Deal Two: The One Where I Pushed

Thursday. Third meeting with a Director of Sales at a SaaS company. We’d had two good conversations. He’d agreed there was a problem. He’d said the timing was right. All signals pointed to momentum.

I decided to push for commitment. Asked directly about next steps. Proposed a timeline. Suggested we get procurement involved. Did everything the playbook says to do when a deal is “ready.”

I watched him physically pull back. Not dramatically – he’s too polite for that – but I saw it. The lean-in became a lean-back. The engaged nodding became neutral listening. The energy shifted.

He said all the right things. “That makes sense.” “Let me think about it.” “I’ll circle back next week.” But something had changed. I’d felt it the moment I started pushing.

It’s been ten days. Two follow-up emails. No response. The deal that felt warm is now cold. I keep thinking about Jack Brehm’s research on psychological reactance – how people resist when they feel their autonomy is threatened. I’m wondering if that’s what I triggered.

Deal Three: The One Where I Almost Walked Away

Friday. A deal that had been stalled for six weeks. Classic pattern – initial enthusiasm, good discovery, strong demo, then… nothing. The champion kept rescheduling. The stakeholder meeting kept slipping. The deal was dying the slow death of endless delay.

I’d normally send another follow-up.
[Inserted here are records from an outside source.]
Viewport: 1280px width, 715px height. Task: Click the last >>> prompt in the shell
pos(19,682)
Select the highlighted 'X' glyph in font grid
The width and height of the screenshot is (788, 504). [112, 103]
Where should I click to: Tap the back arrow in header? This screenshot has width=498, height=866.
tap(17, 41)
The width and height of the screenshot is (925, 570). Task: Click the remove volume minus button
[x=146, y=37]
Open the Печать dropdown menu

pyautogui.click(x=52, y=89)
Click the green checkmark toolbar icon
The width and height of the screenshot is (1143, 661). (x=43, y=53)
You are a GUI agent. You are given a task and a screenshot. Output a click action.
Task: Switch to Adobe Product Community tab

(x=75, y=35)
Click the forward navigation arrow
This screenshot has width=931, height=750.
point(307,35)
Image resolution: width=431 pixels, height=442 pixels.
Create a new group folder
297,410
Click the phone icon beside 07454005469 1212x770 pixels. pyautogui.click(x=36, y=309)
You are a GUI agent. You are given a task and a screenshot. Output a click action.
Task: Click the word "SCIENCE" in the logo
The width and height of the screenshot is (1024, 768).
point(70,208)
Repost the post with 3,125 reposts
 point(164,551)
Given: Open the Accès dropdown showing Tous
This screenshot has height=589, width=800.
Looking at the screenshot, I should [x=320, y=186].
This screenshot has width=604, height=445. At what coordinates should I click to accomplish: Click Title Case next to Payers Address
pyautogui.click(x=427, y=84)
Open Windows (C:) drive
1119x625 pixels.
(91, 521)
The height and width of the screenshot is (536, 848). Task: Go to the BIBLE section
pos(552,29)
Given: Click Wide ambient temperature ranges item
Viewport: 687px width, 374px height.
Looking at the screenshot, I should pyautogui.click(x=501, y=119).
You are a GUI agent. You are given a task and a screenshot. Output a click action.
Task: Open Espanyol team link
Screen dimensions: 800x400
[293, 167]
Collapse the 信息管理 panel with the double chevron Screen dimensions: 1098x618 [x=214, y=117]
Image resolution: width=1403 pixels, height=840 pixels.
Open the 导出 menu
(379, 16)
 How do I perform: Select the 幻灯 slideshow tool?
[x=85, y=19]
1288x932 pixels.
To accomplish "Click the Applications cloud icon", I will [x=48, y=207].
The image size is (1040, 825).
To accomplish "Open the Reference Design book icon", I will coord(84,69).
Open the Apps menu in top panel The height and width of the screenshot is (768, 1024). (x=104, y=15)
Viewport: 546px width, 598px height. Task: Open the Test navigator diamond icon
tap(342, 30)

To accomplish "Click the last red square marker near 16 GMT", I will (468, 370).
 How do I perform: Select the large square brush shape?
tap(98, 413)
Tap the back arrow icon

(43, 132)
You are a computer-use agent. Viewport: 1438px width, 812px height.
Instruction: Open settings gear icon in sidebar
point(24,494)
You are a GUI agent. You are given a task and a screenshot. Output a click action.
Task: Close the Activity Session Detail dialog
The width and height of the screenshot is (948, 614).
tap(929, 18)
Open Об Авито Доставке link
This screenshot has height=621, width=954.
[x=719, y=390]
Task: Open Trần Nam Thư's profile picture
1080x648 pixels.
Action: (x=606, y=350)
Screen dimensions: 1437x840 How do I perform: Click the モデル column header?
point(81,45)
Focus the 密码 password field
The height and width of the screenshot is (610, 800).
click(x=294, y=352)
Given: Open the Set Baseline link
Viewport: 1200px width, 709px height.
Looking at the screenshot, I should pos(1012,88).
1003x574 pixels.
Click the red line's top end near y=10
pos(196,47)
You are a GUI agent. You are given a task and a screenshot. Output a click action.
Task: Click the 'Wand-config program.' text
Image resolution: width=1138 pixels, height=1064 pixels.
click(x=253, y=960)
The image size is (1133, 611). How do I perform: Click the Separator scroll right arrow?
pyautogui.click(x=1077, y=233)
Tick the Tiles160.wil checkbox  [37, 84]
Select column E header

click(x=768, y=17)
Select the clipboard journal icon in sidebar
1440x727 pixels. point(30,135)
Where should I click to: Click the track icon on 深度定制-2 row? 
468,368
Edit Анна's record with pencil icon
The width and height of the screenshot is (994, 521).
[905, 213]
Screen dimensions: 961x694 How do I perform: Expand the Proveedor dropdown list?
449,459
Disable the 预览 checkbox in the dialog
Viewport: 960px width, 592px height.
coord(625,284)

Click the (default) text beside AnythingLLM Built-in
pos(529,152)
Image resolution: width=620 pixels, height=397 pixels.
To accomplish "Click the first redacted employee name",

Another “just checking in.” Another gentle nudge. Instead, I tried something that felt counterintuitive. I told them the truth.

“I get the sense the timing might not be right for this. If other priorities have taken over, I completely understand – it happens. I don’t want to keep bothering you if this has moved to the back burner. Should we close this out for now and reconnect when things settle down?”

I was genuinely prepared to walk away. I’d written off the deal in my head.

The response came within an hour. “No, don’t close it out. We’ve just been swamped. Can we get the stakeholder call on the calendar for next Tuesday?”

That call is now scheduled. Whether it actually happens remains to be seen. But a deal I’d mentally buried is suddenly showing signs of life – right after I stopped trying to revive it.

What I’m Noticing

Three deals. Three different approaches. Three different outcomes.

The deal where I talked the least closed the fastest. The deal where I pushed the hardest went cold. The deal where I offered to walk away came back to life.

I’m not drawing grand conclusions from a sample size of three. But I’m noticing a pattern that contradicts almost everything I was taught. More effort didn’t produce more results. Less pressure didn’t kill momentum – it might have created it.

Maybe this week was an anomaly. Maybe different buyers just responded differently. Maybe I’m seeing patterns that aren’t there.

Or maybe there’s something to this. Maybe the relationship between seller effort and buyer response isn’t what the training said it was.

I don’t have answers yet. Just observations. And a growing suspicion that I’ve been doing this wrong for a very long time.